- **WORK REQUIRED**:
Please set down only the lines below starting with the line with "[Share event on Facebook] (312, 2010)" and going on through the line with "Rationale (76, 408)", verbatim and without pictures.

━━━ RECORDS FOR THE EXERCISE ━━━

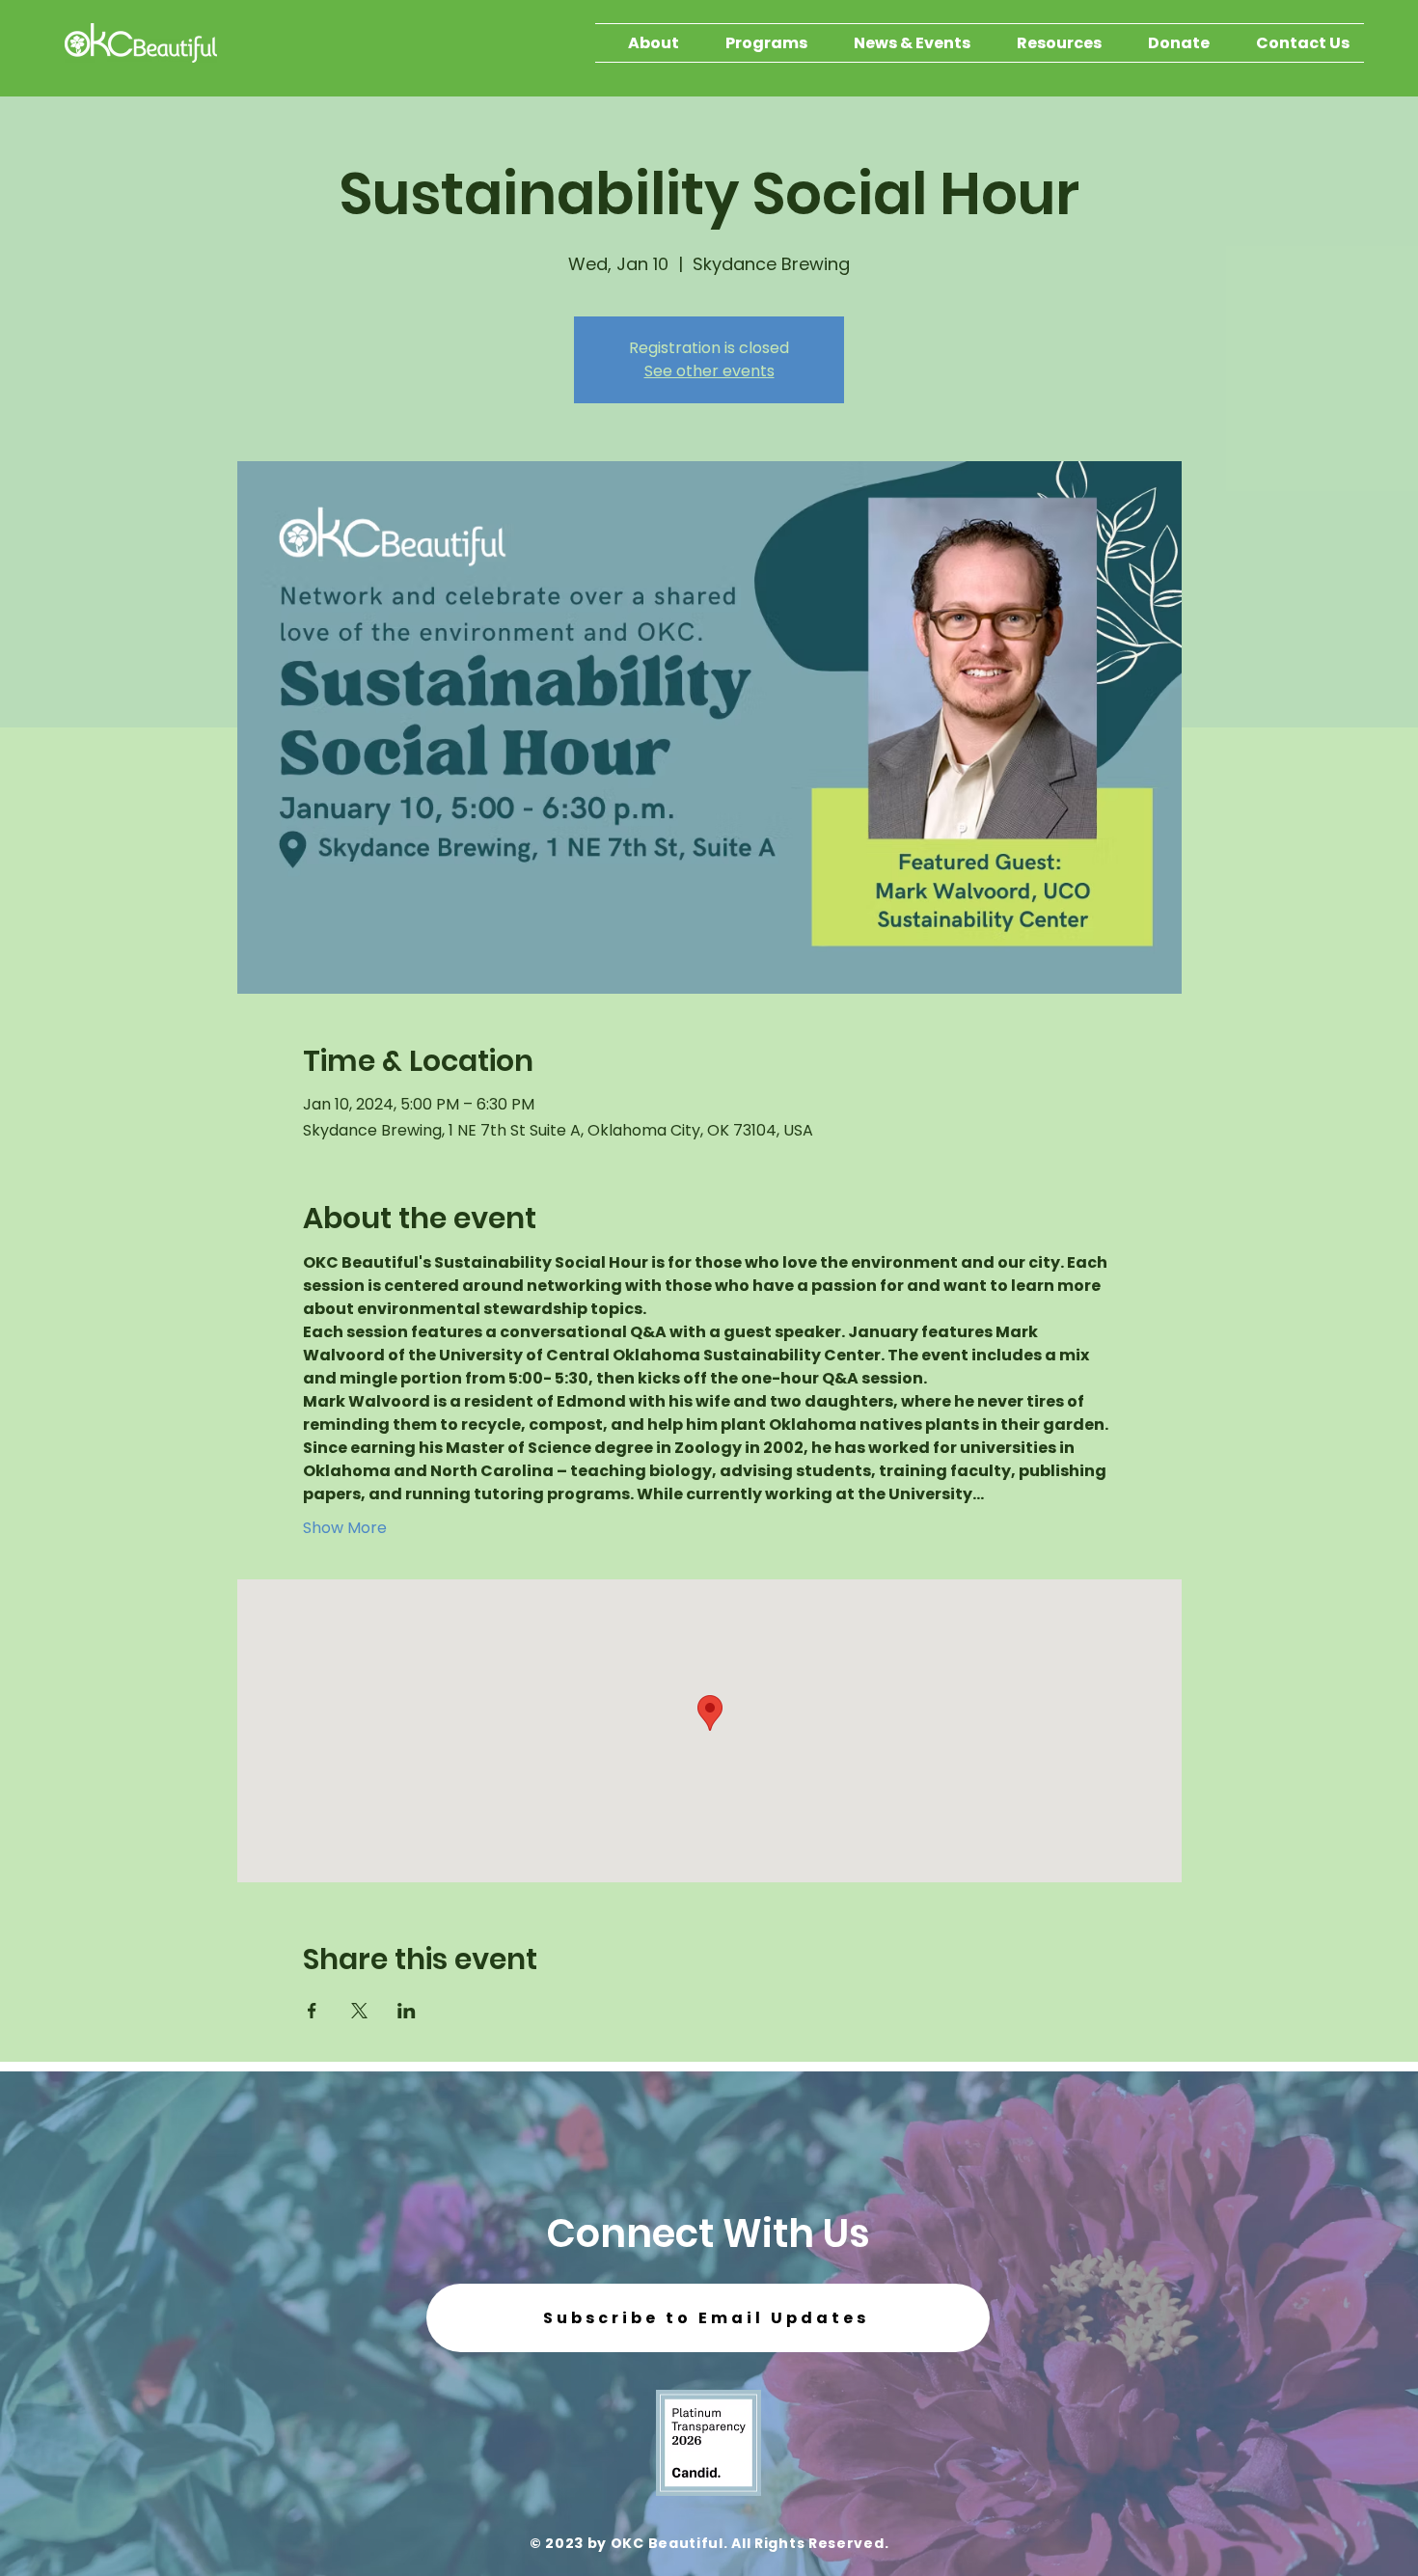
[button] (708, 2318)
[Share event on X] (359, 2010)
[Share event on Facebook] (312, 2010)
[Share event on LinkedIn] (406, 2010)
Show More (345, 1528)
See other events (709, 371)
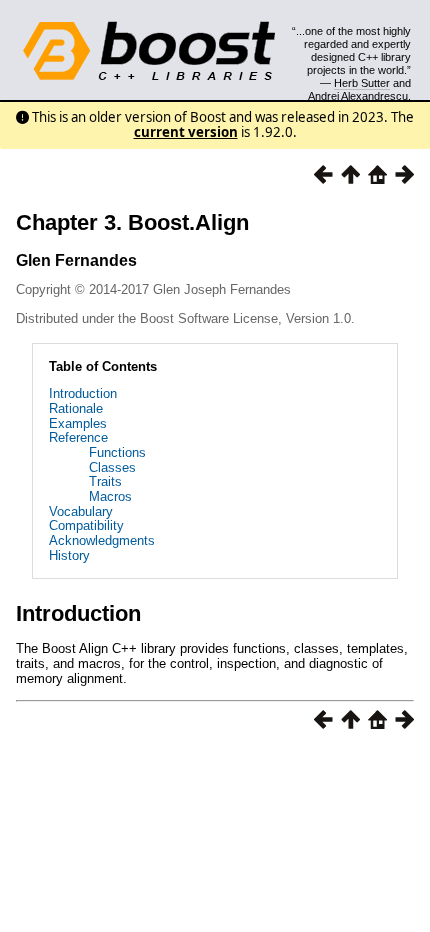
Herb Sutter (362, 83)
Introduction (83, 393)
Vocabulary (81, 511)
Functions (117, 452)
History (69, 555)
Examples (78, 423)
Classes (112, 467)
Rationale (76, 408)
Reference (78, 437)
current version (186, 132)
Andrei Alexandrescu (358, 96)
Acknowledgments (102, 540)
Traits (105, 481)
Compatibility (86, 525)
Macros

━━━

- **WORKED SOLUTION**:
[Share event on Facebook] (312, 2010)
[Share event on LinkedIn] (406, 2010)
Show More (345, 1528)
See other events (709, 371)
Herb Sutter (362, 83)
Introduction (83, 393)
Vocabulary (81, 511)
Functions (117, 452)
History (69, 555)
Examples (78, 423)
Classes (112, 467)
Rationale (76, 408)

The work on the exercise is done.